··· Records shown ···
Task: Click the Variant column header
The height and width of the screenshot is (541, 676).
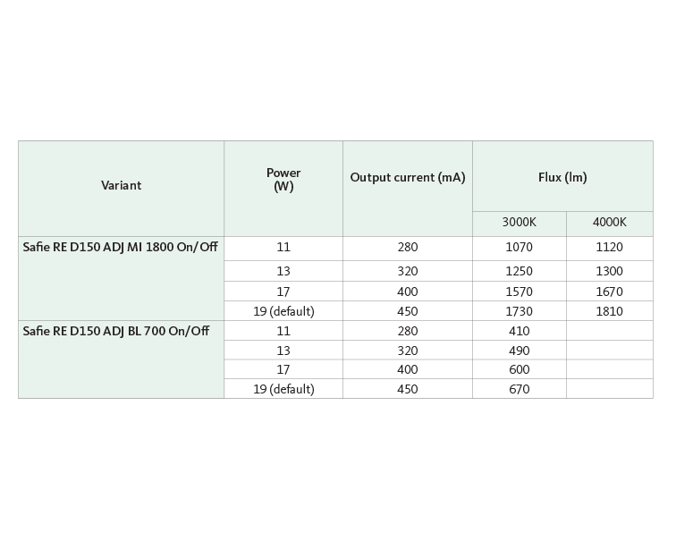Action: pos(121,186)
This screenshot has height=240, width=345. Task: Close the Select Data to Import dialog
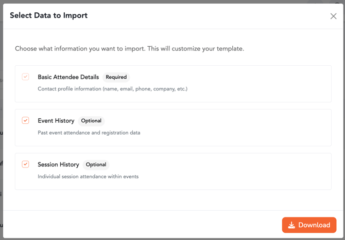tap(333, 16)
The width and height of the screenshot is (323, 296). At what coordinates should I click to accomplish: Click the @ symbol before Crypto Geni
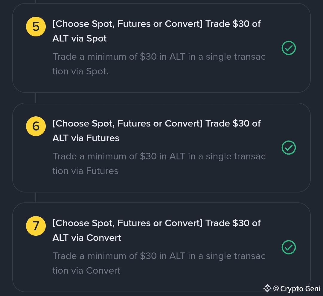tap(276, 289)
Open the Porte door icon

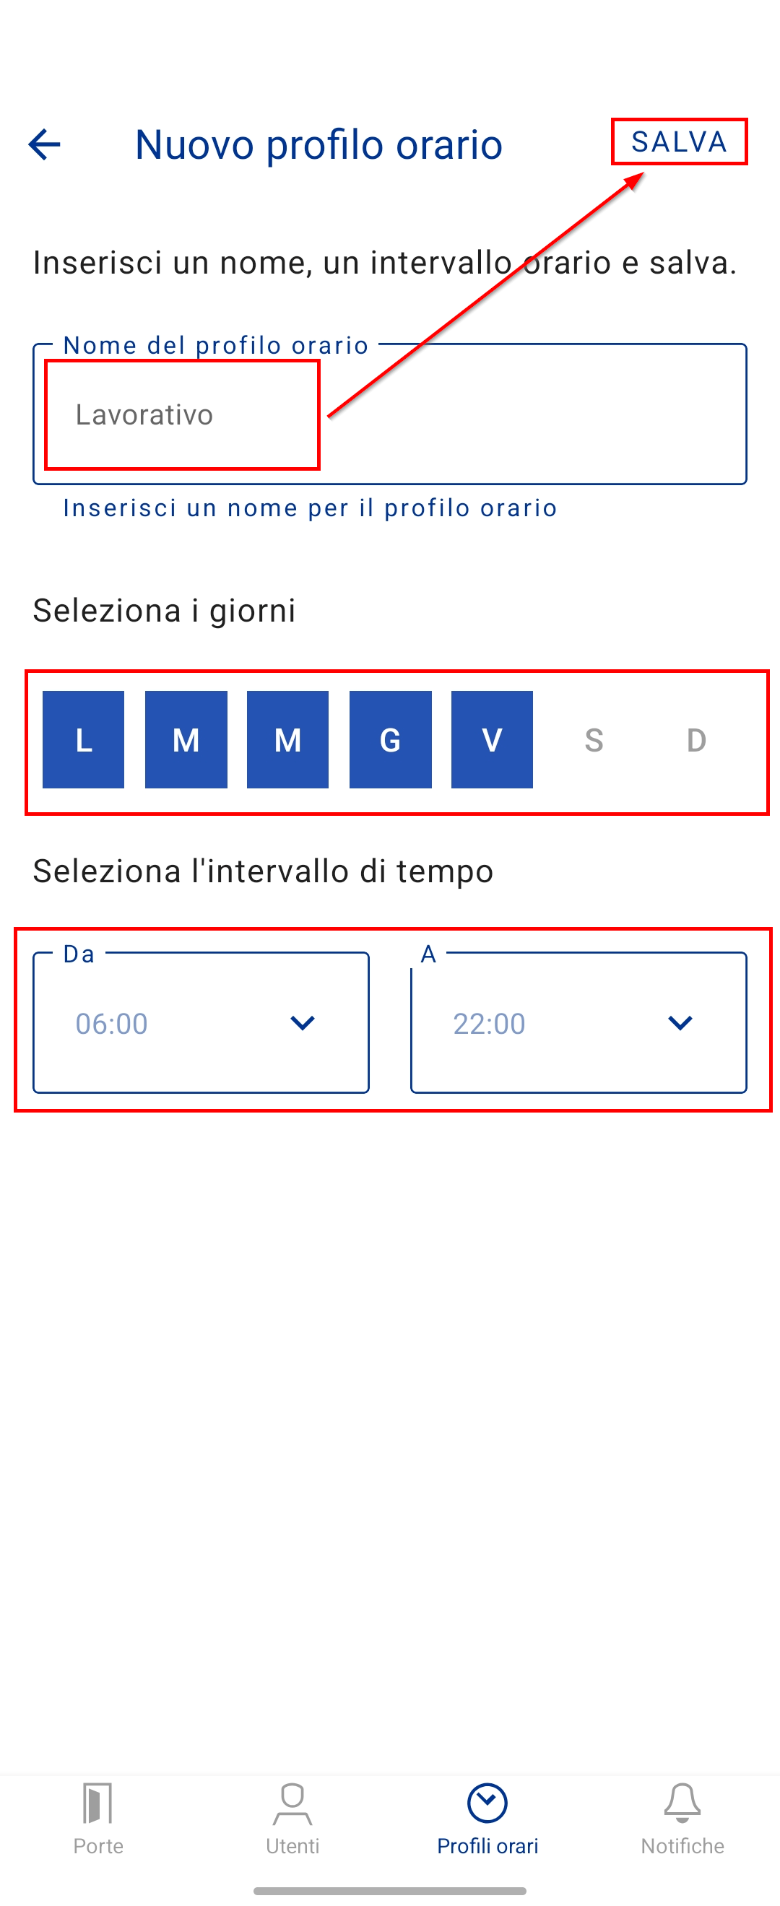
···
◆ **Instructions to follow**
Quote, word for word and nothing more, every line from the line with "The width and" to the end of the entries, including both ends; skip any pictures.

◆ **Output**
The width and height of the screenshot is (323, 296). At what coordinates should I click to accomplish: Click the @ symbol before Crypto Geni
tap(276, 289)
Open the Porte door icon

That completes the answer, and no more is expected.